The $\infty$ in the upper limit is there to allow us to define any polynomial of an arbitrary degree. We know it will always a finite polynomial since we said that $f(n) \ne 0$ for at most finitely many $n$.

Thus what we've shown is that the space $R[x]$, constructed by focusing on the coefficients, defining their rules for polynomial multiplication, and realizing the polynomial structure we wanted, is in fact a ring! \

Note that if we don't assume that $f(n)$ is nonzero for finitely many $n$, then we'll end up constructing a different ring, know as the formal power series ring denoted $R[[x]]$. This has the same rules of addition and multiplication, so the ring structure doesn't change.

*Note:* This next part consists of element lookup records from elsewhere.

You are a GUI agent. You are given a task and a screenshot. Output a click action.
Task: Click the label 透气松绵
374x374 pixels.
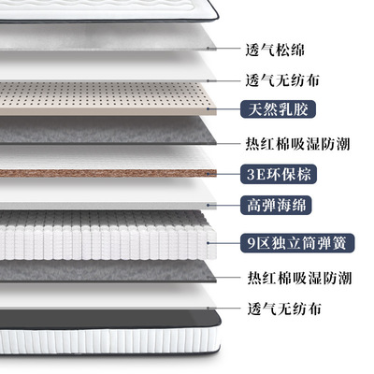(275, 50)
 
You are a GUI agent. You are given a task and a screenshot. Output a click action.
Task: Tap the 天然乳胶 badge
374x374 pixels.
(278, 109)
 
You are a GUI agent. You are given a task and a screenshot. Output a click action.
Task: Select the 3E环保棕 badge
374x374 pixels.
(279, 174)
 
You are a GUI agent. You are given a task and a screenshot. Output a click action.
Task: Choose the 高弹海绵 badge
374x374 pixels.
(276, 205)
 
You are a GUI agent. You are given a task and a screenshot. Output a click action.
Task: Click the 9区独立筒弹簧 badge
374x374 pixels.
(297, 243)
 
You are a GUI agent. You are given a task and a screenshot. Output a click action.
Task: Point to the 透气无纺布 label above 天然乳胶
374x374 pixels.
(282, 80)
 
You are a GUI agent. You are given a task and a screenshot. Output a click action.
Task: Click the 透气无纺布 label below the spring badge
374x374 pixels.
(284, 309)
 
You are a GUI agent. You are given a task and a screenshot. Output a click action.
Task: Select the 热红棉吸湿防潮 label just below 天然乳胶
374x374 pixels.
(297, 144)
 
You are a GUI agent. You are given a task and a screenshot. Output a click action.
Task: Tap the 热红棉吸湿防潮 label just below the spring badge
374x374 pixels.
(299, 278)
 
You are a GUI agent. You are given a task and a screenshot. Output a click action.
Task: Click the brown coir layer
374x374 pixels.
(108, 173)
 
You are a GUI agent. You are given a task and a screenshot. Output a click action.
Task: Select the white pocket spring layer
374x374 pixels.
(108, 236)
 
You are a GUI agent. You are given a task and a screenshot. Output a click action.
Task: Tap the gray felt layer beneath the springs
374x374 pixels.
(108, 271)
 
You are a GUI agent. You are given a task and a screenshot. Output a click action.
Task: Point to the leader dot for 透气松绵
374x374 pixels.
(209, 49)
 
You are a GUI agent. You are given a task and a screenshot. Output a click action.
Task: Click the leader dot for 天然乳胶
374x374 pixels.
(209, 109)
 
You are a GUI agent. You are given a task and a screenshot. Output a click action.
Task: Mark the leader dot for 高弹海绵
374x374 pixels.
(209, 205)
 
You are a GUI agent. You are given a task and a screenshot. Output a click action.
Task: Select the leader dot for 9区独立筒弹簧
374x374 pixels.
(209, 243)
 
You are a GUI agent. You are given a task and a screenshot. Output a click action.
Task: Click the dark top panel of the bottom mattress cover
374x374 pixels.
(109, 320)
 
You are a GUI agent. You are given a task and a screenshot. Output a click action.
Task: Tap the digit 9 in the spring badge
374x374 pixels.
(252, 243)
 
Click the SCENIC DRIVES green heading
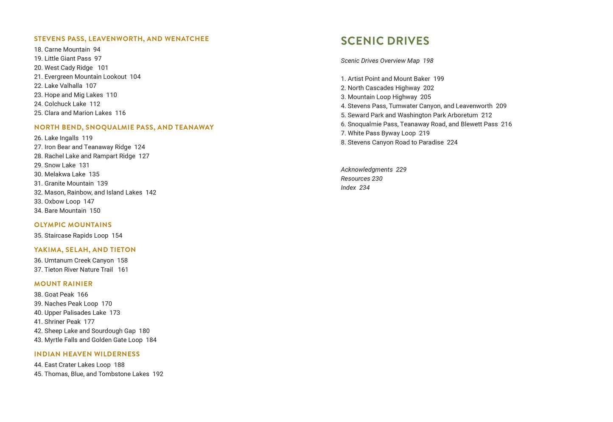pyautogui.click(x=385, y=41)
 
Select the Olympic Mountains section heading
pyautogui.click(x=73, y=225)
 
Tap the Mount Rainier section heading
pyautogui.click(x=63, y=284)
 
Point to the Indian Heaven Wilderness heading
pyautogui.click(x=87, y=354)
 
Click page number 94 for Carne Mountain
pyautogui.click(x=97, y=50)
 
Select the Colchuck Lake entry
pyautogui.click(x=65, y=104)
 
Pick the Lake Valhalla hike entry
pyautogui.click(x=63, y=86)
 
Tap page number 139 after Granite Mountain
pyautogui.click(x=102, y=183)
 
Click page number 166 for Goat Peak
pyautogui.click(x=83, y=294)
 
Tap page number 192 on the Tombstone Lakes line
pyautogui.click(x=158, y=374)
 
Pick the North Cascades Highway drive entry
pyautogui.click(x=383, y=88)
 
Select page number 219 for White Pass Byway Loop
pyautogui.click(x=424, y=133)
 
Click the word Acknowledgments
pyautogui.click(x=367, y=170)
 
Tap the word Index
pyautogui.click(x=348, y=188)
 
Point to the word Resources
pyautogui.click(x=355, y=179)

The only thing that changes is that $R[[x]]$ includes infinitely long polynomials.

Thus, we see that $R[x] \subset R[[x]]$ and therefore $R[x]$ is a subring of $R[[x]]$.

In group theory there was a Subgroup Test which simplified the task of determine whether or not a subspace form a group or not. Fortunately, such a tool is available in ring theory.

[Subring Test.] Let $R$ be a ring and $S \subset R$. Then $S$ is a subring of $R$ if and only if, for all $x, y \in S$ we have that $x - y \in S$ and $xy \in S$.

($\implies$) Suppose $S \subset R$ is a subring. Then certain $x - y \in S$ and $xy \in S$.

($\impliedby$) Suppose now that $x - y \in S$ and $xy \in S$ for all $x, y \in S$. The first condition immediately $(S, +)$ is a subgroup of $(R, +)$, since $x - y \in S$ for all $x, y \in S$ is just the subgroup test. Now observe that $xy \in S$ for all $x, y \in S$. Since $R$ is an abliean group under addition and is closed under multiplication of its elements, we have that $S$ is a subring of $R$ as desired.

It turns out that arbitrary intersections of subrings produce a subring, an important result we include here.

Let $R$ be a ring and $\{S_\alpha\}_{\alpha \in \lambda}$ be a family of subrings of $R$. Then $S = \bigcap_{\alpha \in \lambda} S_\alpha$ is a subring of $R$.

From group theory, we know that the arbitrary intersection of subgroups is again a group. So $S = \bigcap_{\alpha \in \lambda} S_\alpha$ is an abelian subgroup of $R$. Therefore, we just need to check that $S$ is closed under multiplication.

From group theory, we know that the arbitrary intersection of a family of subgroups is a group. Thus $S$ is an abelian group, and we just need to check that it is closed under multiplication.

For any $s, s' \in S$ we know that $s, s' \in S_\alpha$ for all $\alpha \in \lambda$. Since each subring is obviously closed under multiplication we see that $ss' \in S_\alpha$ for all $\alpha \in \lambda$. Hence, $ss' \in S$ as desired.